◆ What you have to do: From the line that has "Task: Expand row of student Десятый" down to the final line of the listing below, transcribe every line exactly, and only those.

▼▼▼

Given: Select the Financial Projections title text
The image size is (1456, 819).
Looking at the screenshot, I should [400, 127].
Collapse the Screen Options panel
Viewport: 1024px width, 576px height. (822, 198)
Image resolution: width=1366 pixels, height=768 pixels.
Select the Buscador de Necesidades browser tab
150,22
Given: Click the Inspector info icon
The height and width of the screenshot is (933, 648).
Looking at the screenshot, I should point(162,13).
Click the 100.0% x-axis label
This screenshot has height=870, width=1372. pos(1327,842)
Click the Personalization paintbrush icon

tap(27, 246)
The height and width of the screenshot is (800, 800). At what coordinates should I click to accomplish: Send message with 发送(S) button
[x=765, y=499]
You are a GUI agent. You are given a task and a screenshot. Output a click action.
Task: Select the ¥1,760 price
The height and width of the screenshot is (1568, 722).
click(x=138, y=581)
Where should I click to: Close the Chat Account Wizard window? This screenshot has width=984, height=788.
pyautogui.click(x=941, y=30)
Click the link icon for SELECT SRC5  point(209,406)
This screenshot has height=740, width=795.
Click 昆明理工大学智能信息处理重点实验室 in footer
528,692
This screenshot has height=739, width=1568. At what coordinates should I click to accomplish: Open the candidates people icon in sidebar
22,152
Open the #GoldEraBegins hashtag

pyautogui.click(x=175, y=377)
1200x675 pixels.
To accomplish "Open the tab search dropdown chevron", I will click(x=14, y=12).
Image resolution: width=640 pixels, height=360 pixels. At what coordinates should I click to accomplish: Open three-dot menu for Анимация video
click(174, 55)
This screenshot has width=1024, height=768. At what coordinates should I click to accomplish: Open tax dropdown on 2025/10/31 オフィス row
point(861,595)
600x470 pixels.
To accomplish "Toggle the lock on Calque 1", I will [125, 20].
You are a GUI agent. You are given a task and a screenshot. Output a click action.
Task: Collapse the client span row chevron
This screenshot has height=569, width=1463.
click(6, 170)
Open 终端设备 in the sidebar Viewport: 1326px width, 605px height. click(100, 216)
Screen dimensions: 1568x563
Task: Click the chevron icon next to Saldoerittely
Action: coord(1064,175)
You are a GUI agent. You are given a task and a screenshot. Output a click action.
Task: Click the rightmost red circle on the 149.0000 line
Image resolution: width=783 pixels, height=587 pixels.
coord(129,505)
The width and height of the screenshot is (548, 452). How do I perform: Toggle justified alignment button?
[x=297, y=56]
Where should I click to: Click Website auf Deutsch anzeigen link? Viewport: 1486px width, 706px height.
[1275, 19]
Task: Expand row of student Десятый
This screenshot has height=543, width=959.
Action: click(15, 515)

▲▲▲

◆ Result of this task:
Task: Expand row of student Десятый
This screenshot has height=543, width=959.
Action: click(15, 515)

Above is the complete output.